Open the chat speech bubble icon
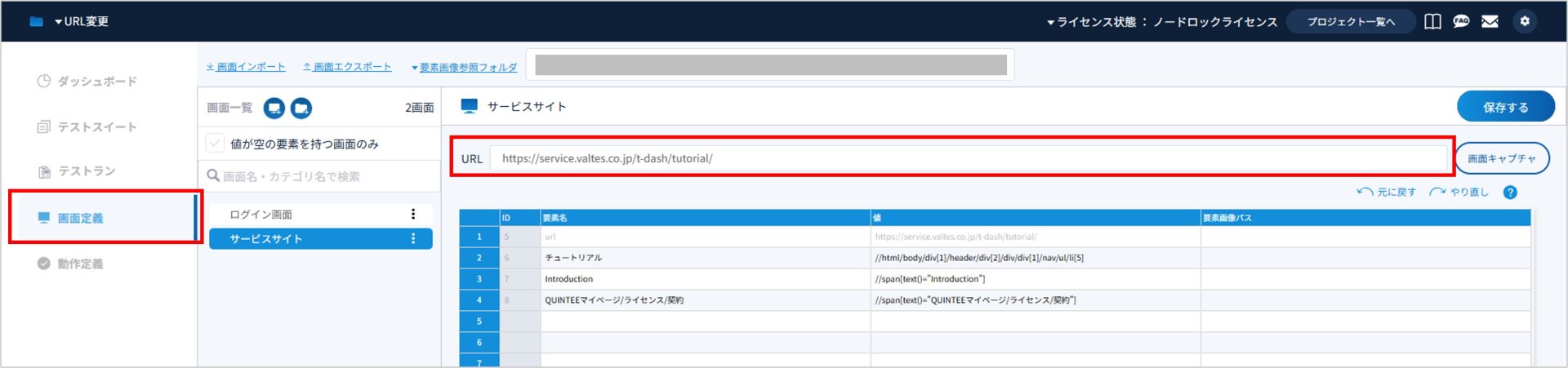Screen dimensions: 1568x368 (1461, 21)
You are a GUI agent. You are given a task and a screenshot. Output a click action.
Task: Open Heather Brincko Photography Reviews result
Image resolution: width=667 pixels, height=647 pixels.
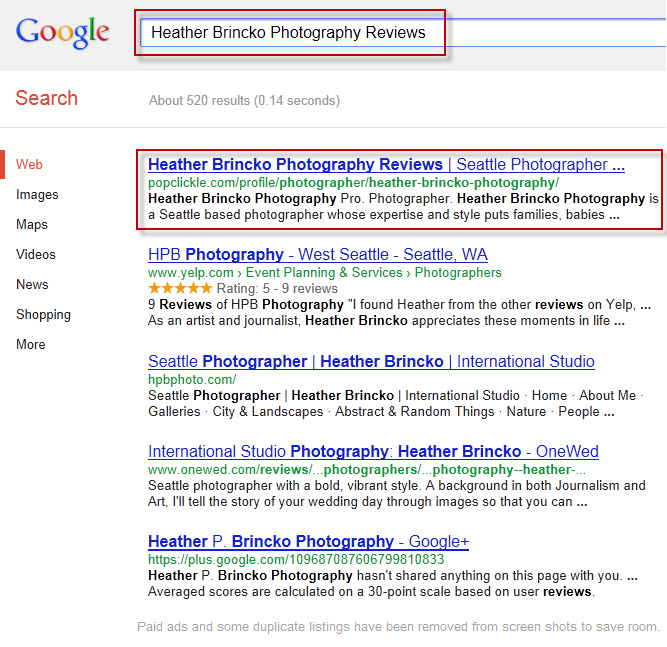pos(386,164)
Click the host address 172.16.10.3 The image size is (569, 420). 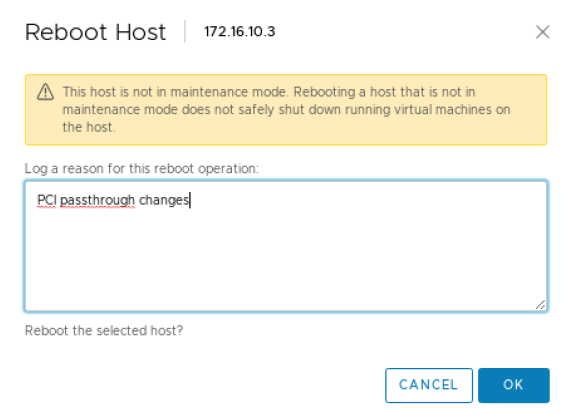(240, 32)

--

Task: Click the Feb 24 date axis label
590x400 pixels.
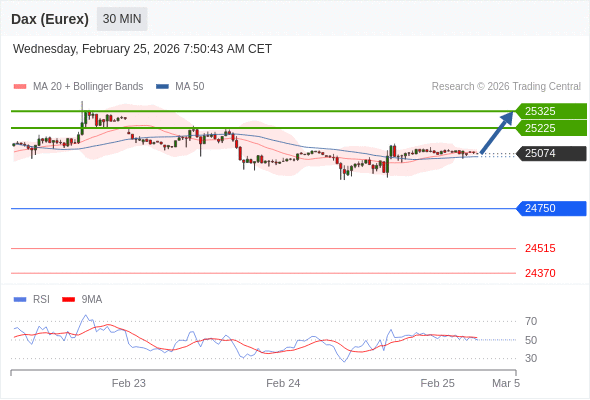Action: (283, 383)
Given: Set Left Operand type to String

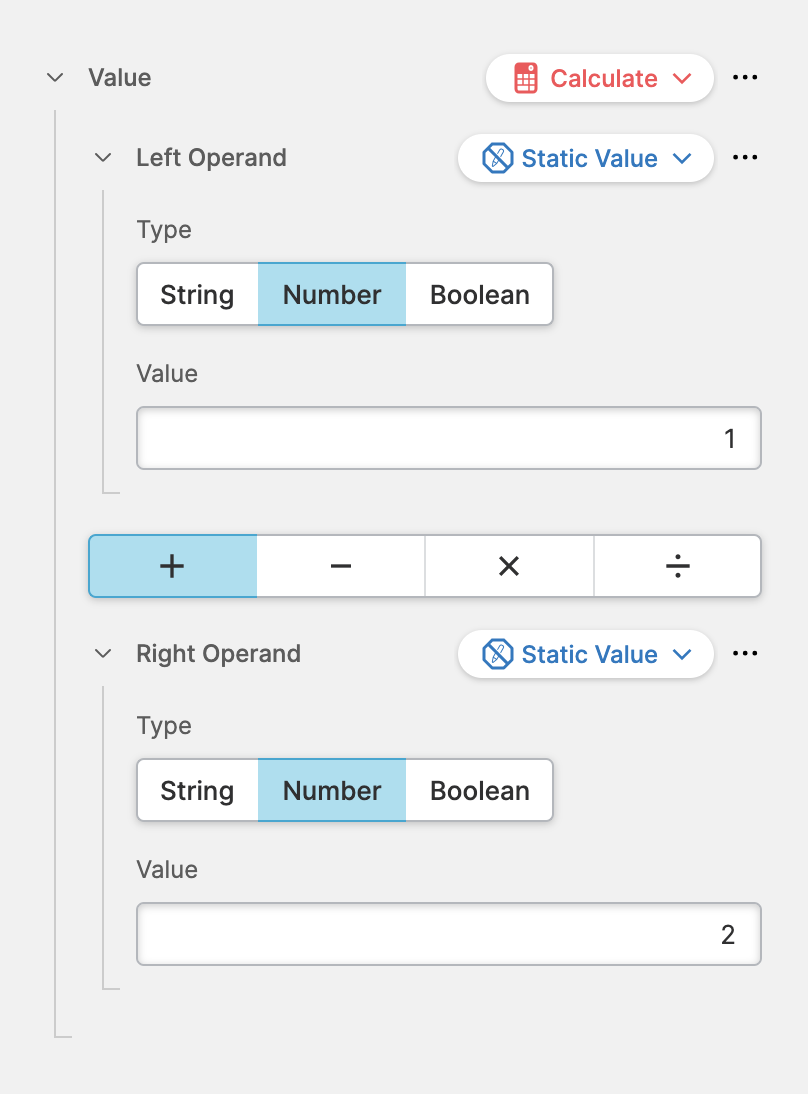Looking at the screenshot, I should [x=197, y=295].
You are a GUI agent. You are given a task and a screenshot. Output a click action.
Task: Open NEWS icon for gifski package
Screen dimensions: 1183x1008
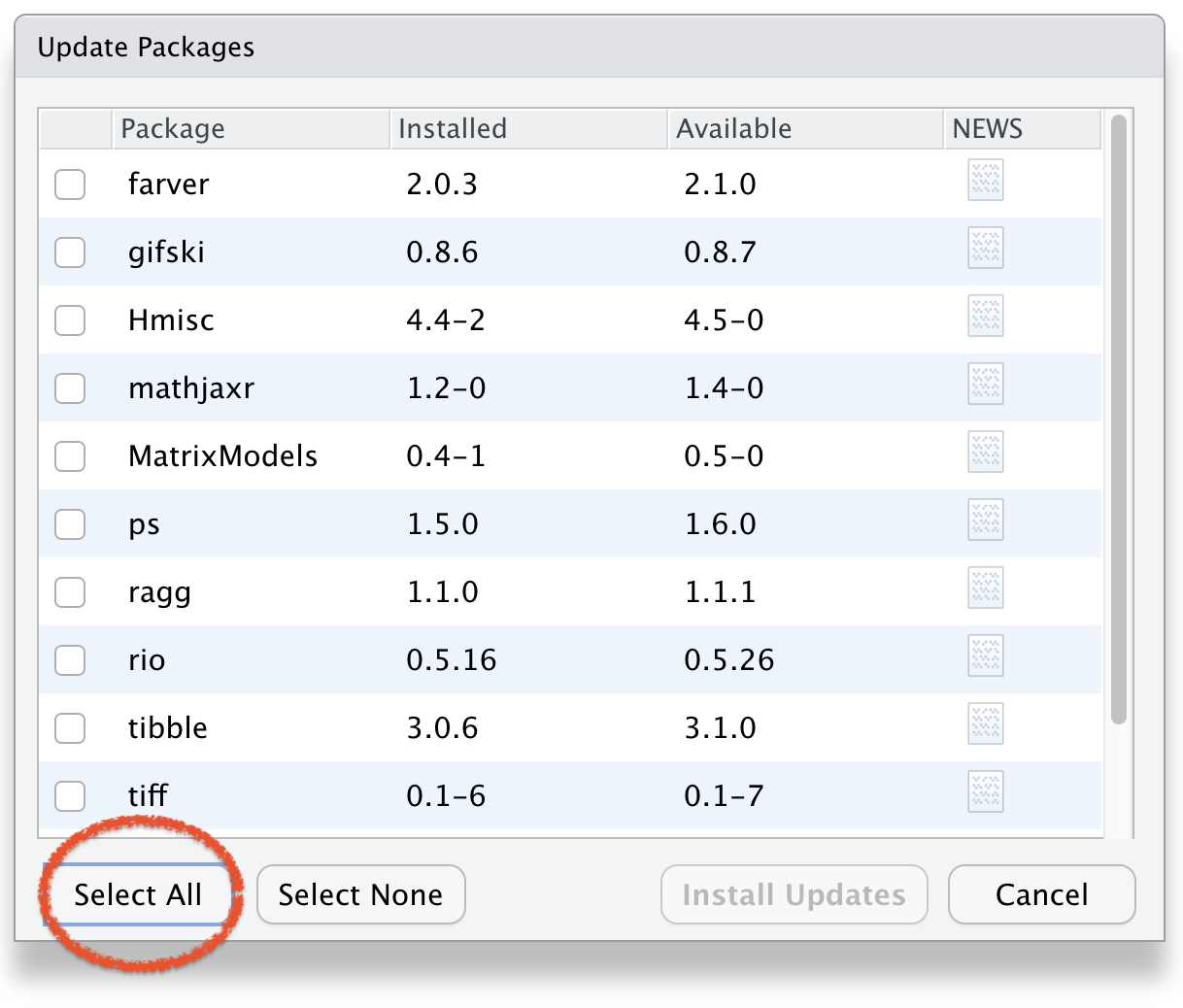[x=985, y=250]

■ **Work request**: Transcribe, word for word, the stretch of lines in the data above from the one with "Open the chat speech bubble icon" through the one with "Task: Open Heather"; omit all pictures.

■ **Task response**:
Open the chat speech bubble icon
Screen dimensions: 1568x368 (1461, 21)
You are a GUI agent. You are given a task and a screenshot. Output a click action.
Task: Open Heather Brincko Photography Reviews result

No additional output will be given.